### Given exercise
Copy the rows below verbatim, from the line with "Given: Click the" up to and including the line with "Looking at the screenshot, I should 136,21.", leaving out the pictures.

[START Input records]

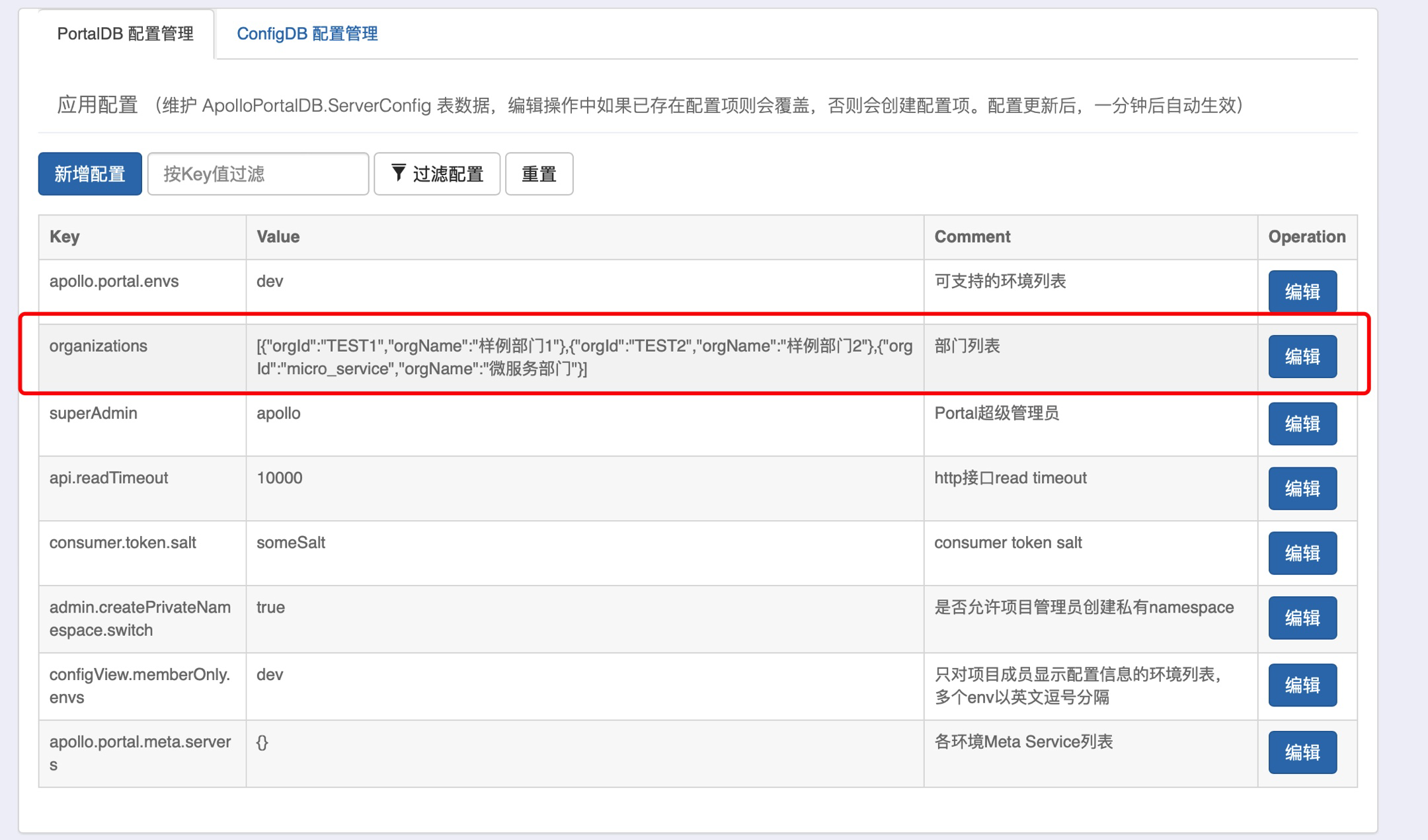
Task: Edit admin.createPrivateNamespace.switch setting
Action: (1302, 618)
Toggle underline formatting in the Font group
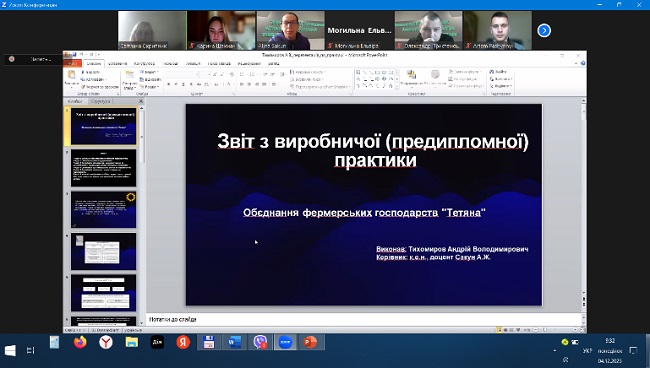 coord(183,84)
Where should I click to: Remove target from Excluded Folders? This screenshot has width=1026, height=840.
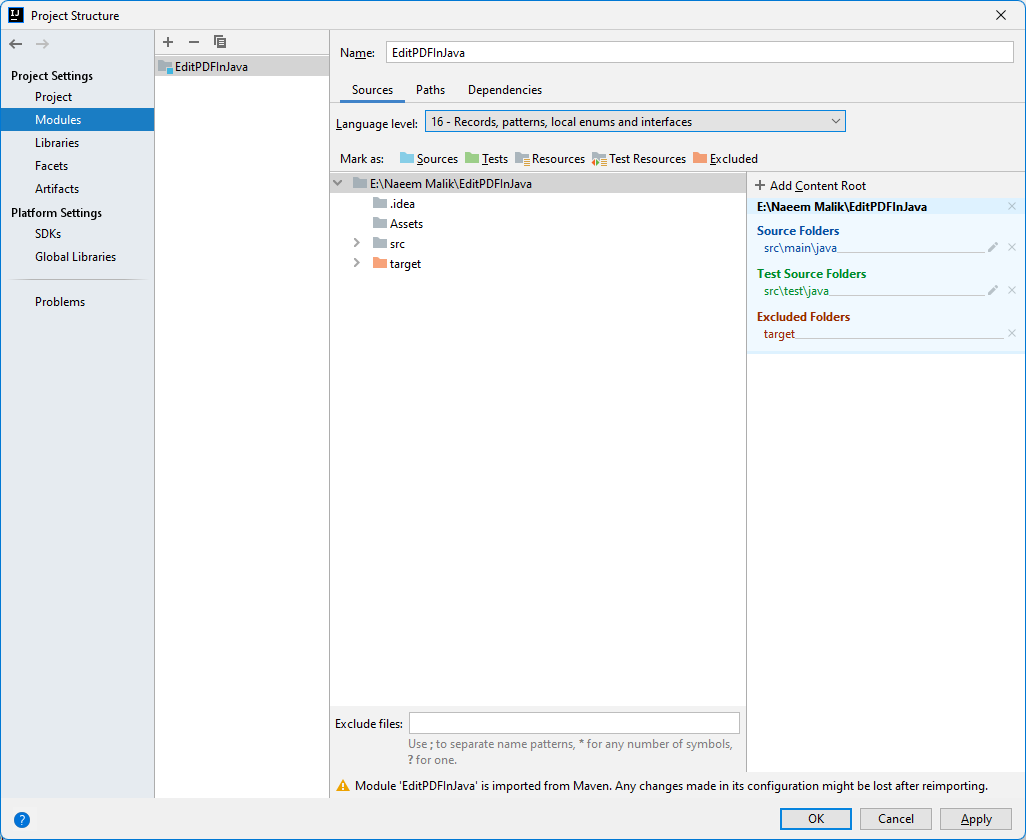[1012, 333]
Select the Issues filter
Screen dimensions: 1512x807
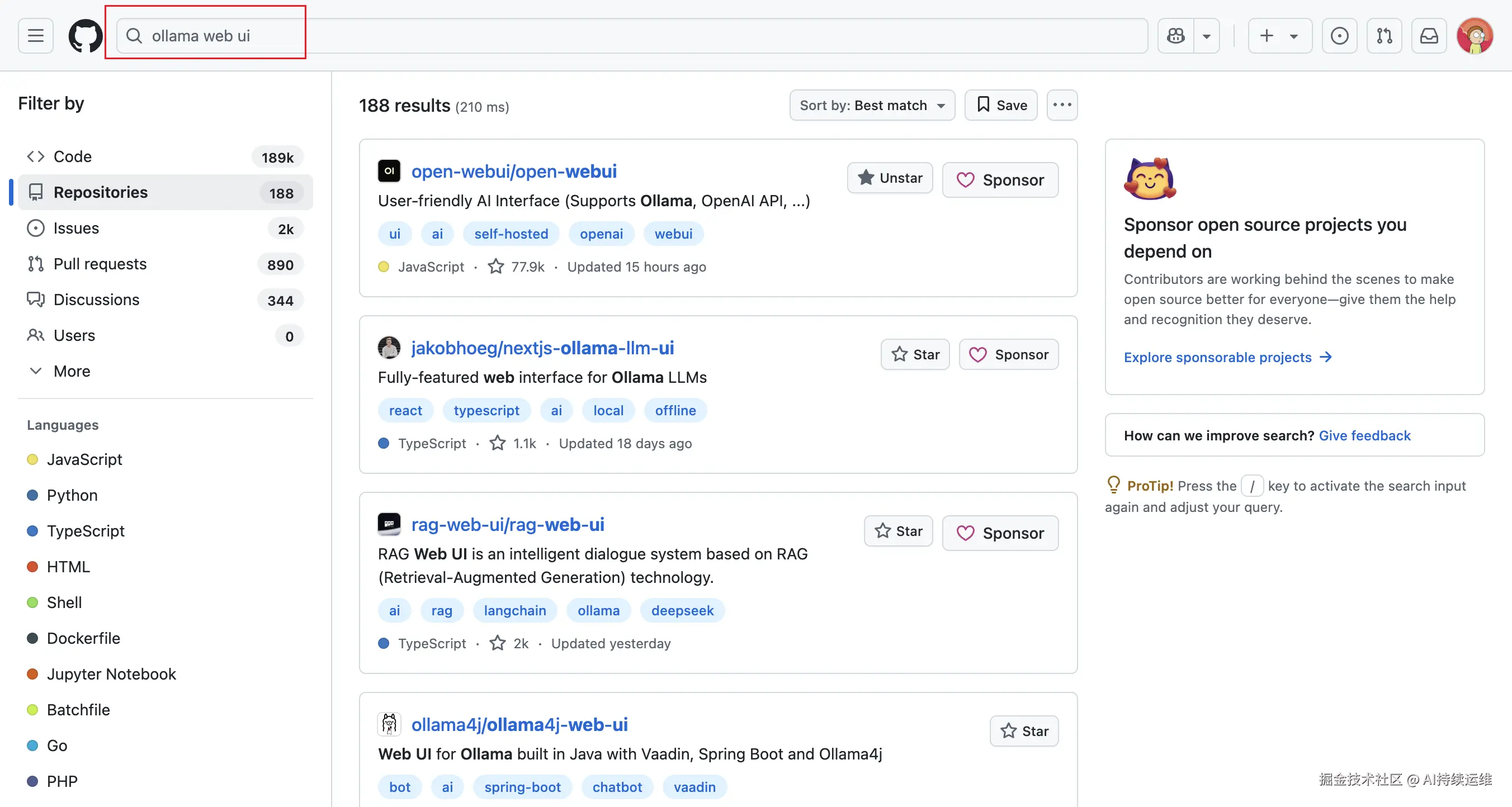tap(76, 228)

[END Input records]
[START Input records]

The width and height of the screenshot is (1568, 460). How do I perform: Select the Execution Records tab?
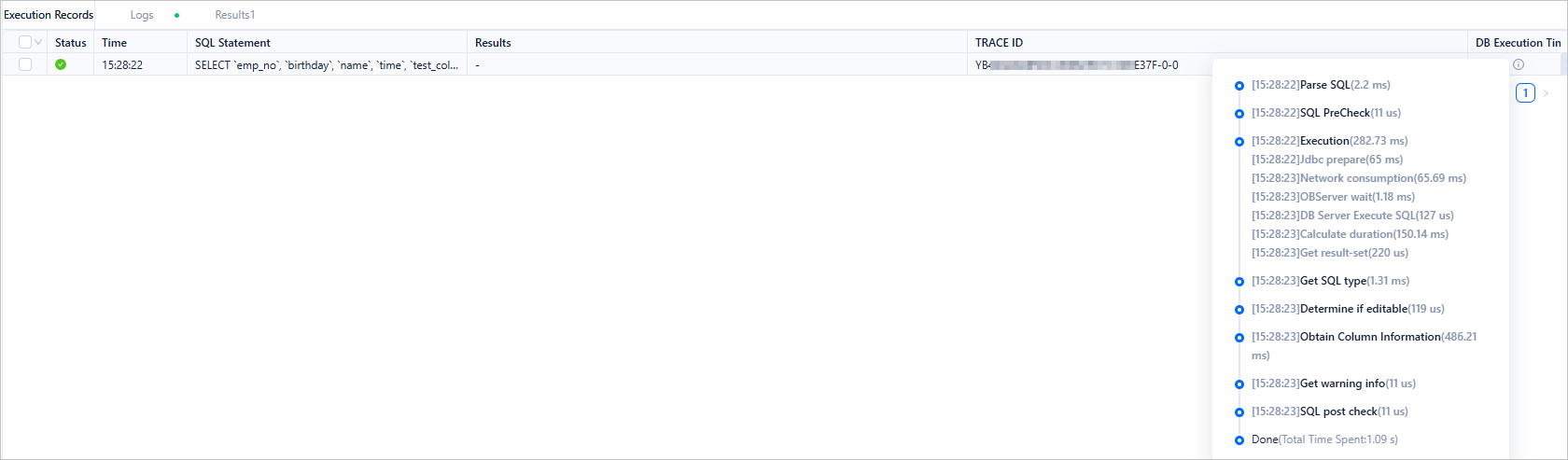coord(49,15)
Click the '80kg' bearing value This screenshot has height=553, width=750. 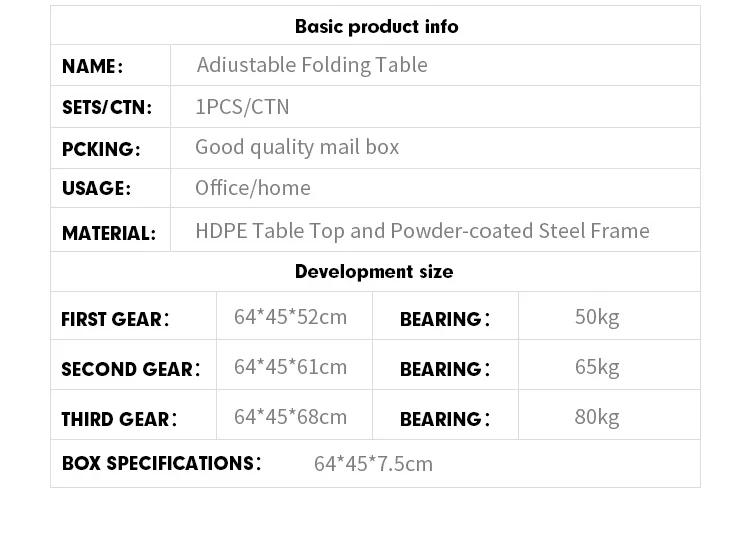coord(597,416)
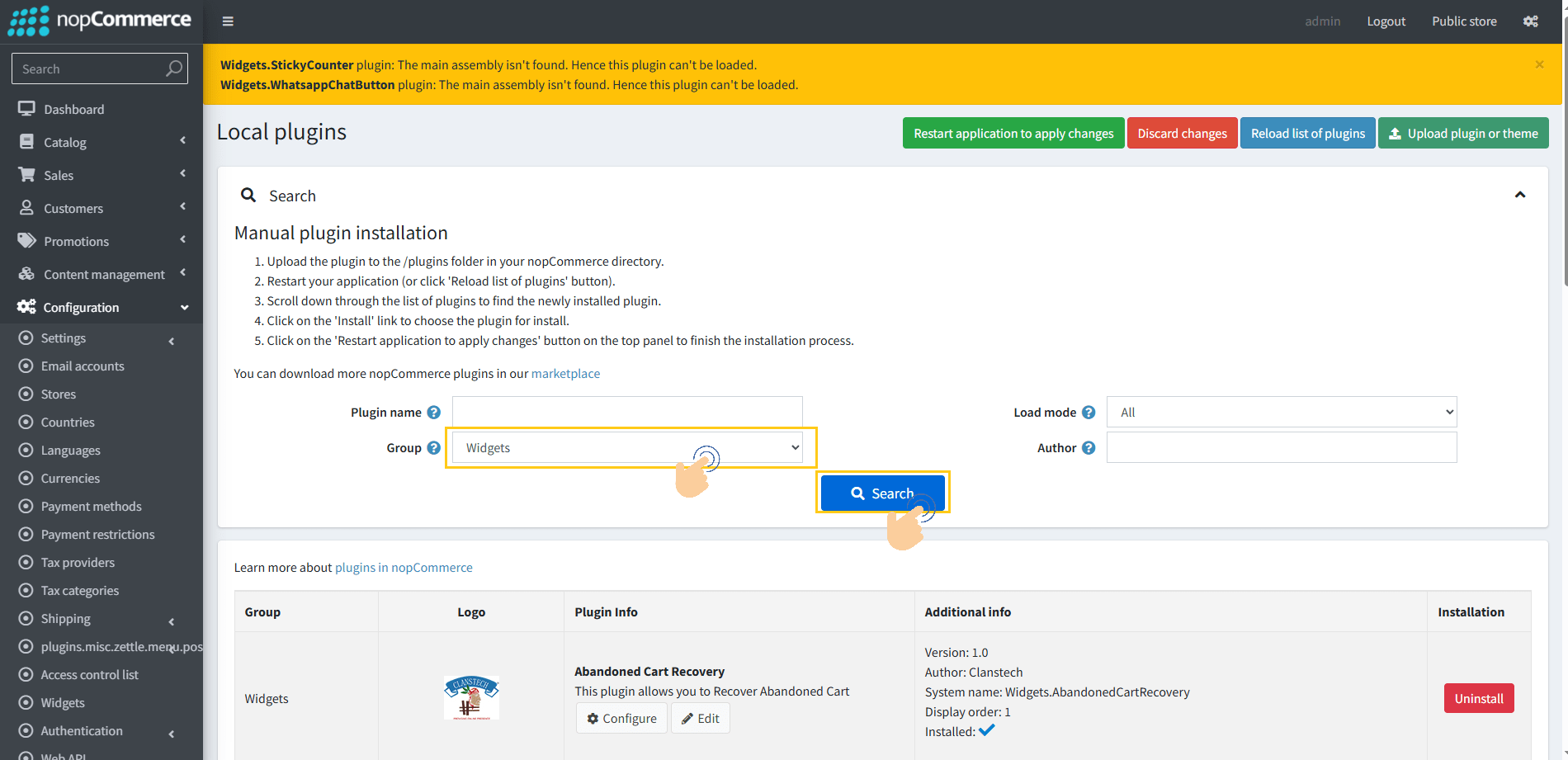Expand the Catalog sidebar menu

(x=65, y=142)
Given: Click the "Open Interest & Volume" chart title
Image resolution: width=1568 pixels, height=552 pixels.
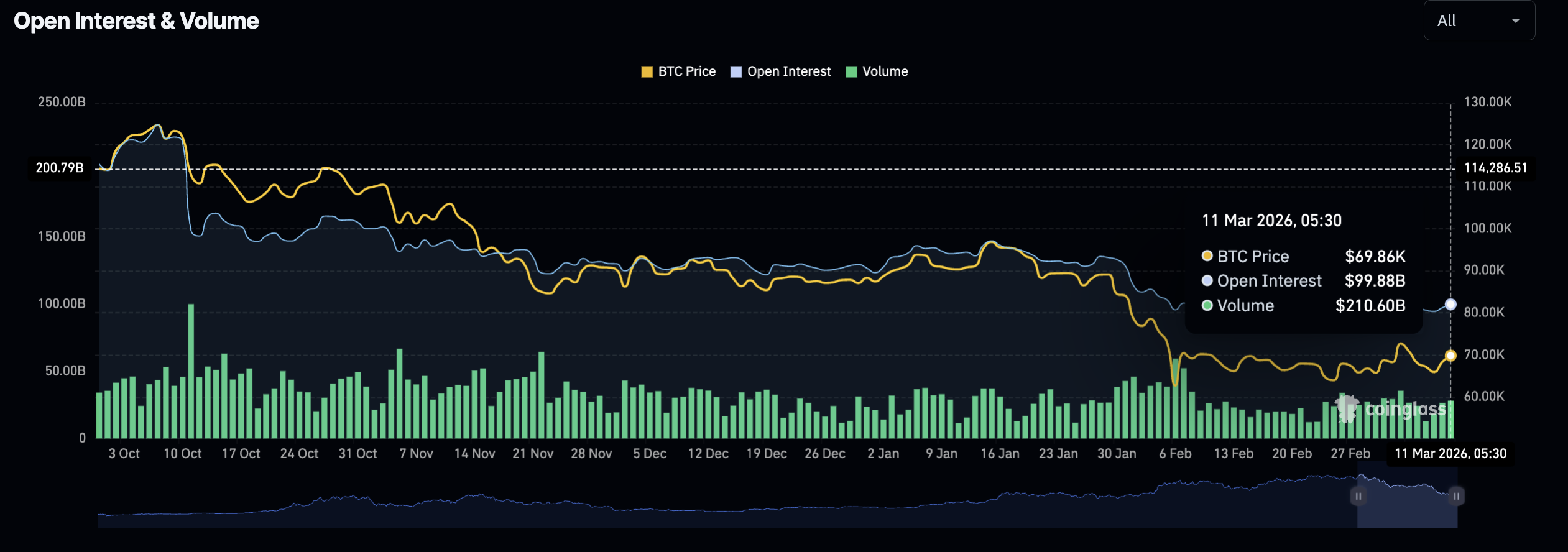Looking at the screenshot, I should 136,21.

[END Input records]

### The completed task
Given: Click the "Open Interest & Volume" chart title
Image resolution: width=1568 pixels, height=552 pixels.
Looking at the screenshot, I should 136,21.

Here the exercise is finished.